THE RECORDS:
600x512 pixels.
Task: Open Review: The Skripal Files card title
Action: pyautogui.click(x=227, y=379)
* * *
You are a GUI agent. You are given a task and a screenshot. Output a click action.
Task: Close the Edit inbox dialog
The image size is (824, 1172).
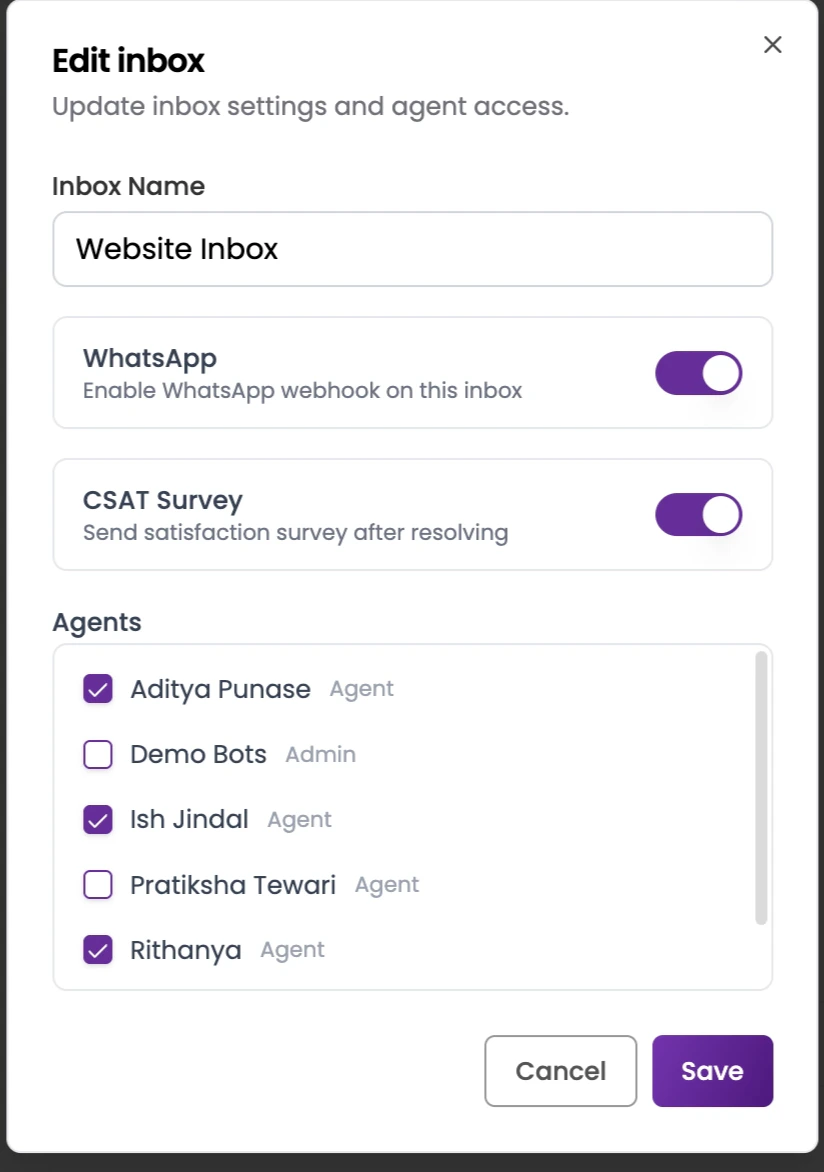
==
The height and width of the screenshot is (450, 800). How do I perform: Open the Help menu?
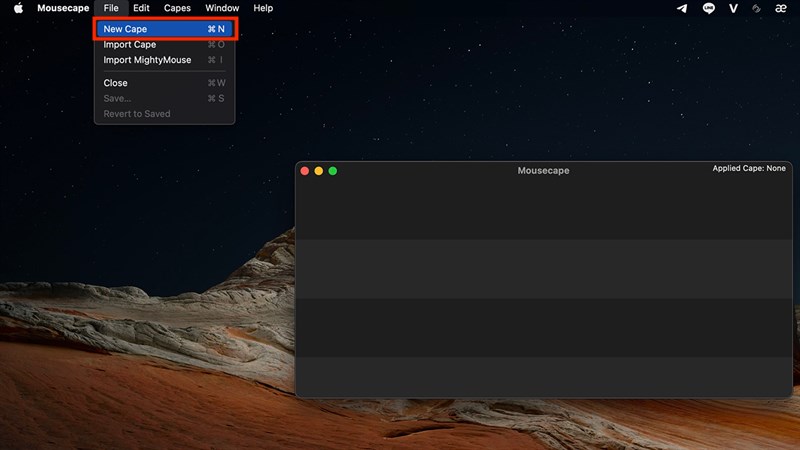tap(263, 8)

EXERCISE DIRECTIONS:
Everything in the material above from the line that has "Task: Close the Edit inbox dialog" through the line that has "The image size is (824, 1172)." must be duplicated exactly, with no other lines given.

ANSWER FOR THE TASK:
Task: Close the Edit inbox dialog
The image size is (824, 1172).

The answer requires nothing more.